(Dataset items)
──────────────────────────────

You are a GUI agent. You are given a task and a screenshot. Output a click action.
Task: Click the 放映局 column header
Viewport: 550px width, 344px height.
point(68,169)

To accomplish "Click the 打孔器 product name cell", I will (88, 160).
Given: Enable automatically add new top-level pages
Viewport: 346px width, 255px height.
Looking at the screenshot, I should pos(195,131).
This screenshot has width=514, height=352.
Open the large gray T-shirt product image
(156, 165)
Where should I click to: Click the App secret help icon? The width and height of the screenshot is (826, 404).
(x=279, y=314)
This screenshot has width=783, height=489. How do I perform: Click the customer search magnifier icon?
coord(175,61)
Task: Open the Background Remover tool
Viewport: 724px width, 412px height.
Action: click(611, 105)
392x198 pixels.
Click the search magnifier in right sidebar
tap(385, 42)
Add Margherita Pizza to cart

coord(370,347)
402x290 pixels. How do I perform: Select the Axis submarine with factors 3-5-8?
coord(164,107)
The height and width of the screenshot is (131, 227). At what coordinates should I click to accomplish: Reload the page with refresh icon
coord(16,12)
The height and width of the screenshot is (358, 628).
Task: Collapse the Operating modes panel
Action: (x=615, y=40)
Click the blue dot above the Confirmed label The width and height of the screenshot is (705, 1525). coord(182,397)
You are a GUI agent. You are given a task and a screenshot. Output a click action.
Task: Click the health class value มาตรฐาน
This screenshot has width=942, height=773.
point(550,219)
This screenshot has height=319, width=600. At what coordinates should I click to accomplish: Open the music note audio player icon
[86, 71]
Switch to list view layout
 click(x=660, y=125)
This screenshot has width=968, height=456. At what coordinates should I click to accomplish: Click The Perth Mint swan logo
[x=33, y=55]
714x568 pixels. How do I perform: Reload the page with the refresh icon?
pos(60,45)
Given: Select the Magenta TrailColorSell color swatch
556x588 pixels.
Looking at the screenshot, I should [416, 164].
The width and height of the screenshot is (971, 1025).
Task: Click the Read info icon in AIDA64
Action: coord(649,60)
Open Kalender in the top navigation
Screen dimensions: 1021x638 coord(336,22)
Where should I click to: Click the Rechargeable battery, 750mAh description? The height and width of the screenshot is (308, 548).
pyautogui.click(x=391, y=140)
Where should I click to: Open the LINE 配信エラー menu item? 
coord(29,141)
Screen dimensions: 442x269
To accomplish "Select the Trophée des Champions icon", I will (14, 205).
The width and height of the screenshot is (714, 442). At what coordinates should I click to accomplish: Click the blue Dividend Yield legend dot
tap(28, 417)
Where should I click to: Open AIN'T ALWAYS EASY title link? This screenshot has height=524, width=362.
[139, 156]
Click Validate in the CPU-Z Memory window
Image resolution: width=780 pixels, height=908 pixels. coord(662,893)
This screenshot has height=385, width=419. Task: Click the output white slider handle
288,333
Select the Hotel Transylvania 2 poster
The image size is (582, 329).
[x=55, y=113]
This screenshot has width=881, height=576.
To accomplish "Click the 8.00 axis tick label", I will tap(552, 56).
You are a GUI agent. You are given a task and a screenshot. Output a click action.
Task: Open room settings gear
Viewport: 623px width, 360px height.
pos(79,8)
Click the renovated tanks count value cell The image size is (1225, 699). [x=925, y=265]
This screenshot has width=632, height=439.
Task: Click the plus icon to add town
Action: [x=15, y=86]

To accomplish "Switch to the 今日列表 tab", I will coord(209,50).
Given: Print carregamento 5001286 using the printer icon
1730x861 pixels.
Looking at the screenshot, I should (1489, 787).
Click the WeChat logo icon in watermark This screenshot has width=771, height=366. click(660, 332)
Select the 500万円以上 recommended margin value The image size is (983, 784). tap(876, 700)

──────────────────────────────

Work item: Copy every entry exactly, leaving nothing out.

Exercise answer:
You are a GUI agent. You are given a task and a screenshot. Output a click action.
Task: Click the 放映局 column header
Viewport: 550px width, 344px height.
point(68,169)

To accomplish "Click the 打孔器 product name cell", I will (88, 160).
Given: Enable automatically add new top-level pages
Viewport: 346px width, 255px height.
Looking at the screenshot, I should pos(195,131).
This screenshot has width=514, height=352.
Open the large gray T-shirt product image
(156, 165)
Where should I click to: Click the App secret help icon? The width and height of the screenshot is (826, 404).
(x=279, y=314)
This screenshot has width=783, height=489. How do I perform: Click the customer search magnifier icon?
coord(175,61)
Task: Open the Background Remover tool
Viewport: 724px width, 412px height.
Action: click(611, 105)
392x198 pixels.
Click the search magnifier in right sidebar
tap(385, 42)
Add Margherita Pizza to cart

coord(370,347)
402x290 pixels. How do I perform: Select the Axis submarine with factors 3-5-8?
coord(164,107)
The height and width of the screenshot is (131, 227). At what coordinates should I click to accomplish: Reload the page with refresh icon
coord(16,12)
The height and width of the screenshot is (358, 628).
Task: Collapse the Operating modes panel
Action: (x=615, y=40)
Click the blue dot above the Confirmed label The width and height of the screenshot is (705, 1525). coord(182,397)
You are a GUI agent. You are given a task and a screenshot. Output a click action.
Task: Click the health class value มาตรฐาน
This screenshot has width=942, height=773.
point(550,219)
This screenshot has height=319, width=600. At what coordinates should I click to accomplish: Open the music note audio player icon
[86, 71]
Switch to list view layout
 click(x=660, y=125)
This screenshot has width=968, height=456. At what coordinates should I click to accomplish: Click The Perth Mint swan logo
[x=33, y=55]
714x568 pixels. How do I perform: Reload the page with the refresh icon?
pos(60,45)
Given: Select the Magenta TrailColorSell color swatch
556x588 pixels.
Looking at the screenshot, I should [416, 164].
The width and height of the screenshot is (971, 1025).
Task: Click the Read info icon in AIDA64
Action: coord(649,60)
Open Kalender in the top navigation
Screen dimensions: 1021x638 coord(336,22)
Where should I click to: Click the Rechargeable battery, 750mAh description? The height and width of the screenshot is (308, 548).
pyautogui.click(x=391, y=140)
Where should I click to: Open the LINE 配信エラー menu item? 
coord(29,141)
Screen dimensions: 442x269
To accomplish "Select the Trophée des Champions icon", I will (14, 205).
The width and height of the screenshot is (714, 442). At what coordinates should I click to accomplish: Click the blue Dividend Yield legend dot
tap(28, 417)
Where should I click to: Open AIN'T ALWAYS EASY title link? This screenshot has height=524, width=362.
[139, 156]
Click Validate in the CPU-Z Memory window
Image resolution: width=780 pixels, height=908 pixels. coord(662,893)
This screenshot has height=385, width=419. Task: Click the output white slider handle
288,333
Select the Hotel Transylvania 2 poster
The image size is (582, 329).
[x=55, y=113]
This screenshot has width=881, height=576.
To accomplish "Click the 8.00 axis tick label", I will tap(552, 56).
You are a GUI agent. You are given a task and a screenshot. Output a click action.
Task: Open room settings gear
Viewport: 623px width, 360px height.
pos(79,8)
Click the renovated tanks count value cell The image size is (1225, 699). [x=925, y=265]
This screenshot has width=632, height=439.
Task: Click the plus icon to add town
Action: [x=15, y=86]

To accomplish "Switch to the 今日列表 tab", I will coord(209,50).
Given: Print carregamento 5001286 using the printer icon
1730x861 pixels.
Looking at the screenshot, I should (1489, 787).
Click the WeChat logo icon in watermark This screenshot has width=771, height=366. click(660, 332)
Select the 500万円以上 recommended margin value The image size is (983, 784). tap(876, 700)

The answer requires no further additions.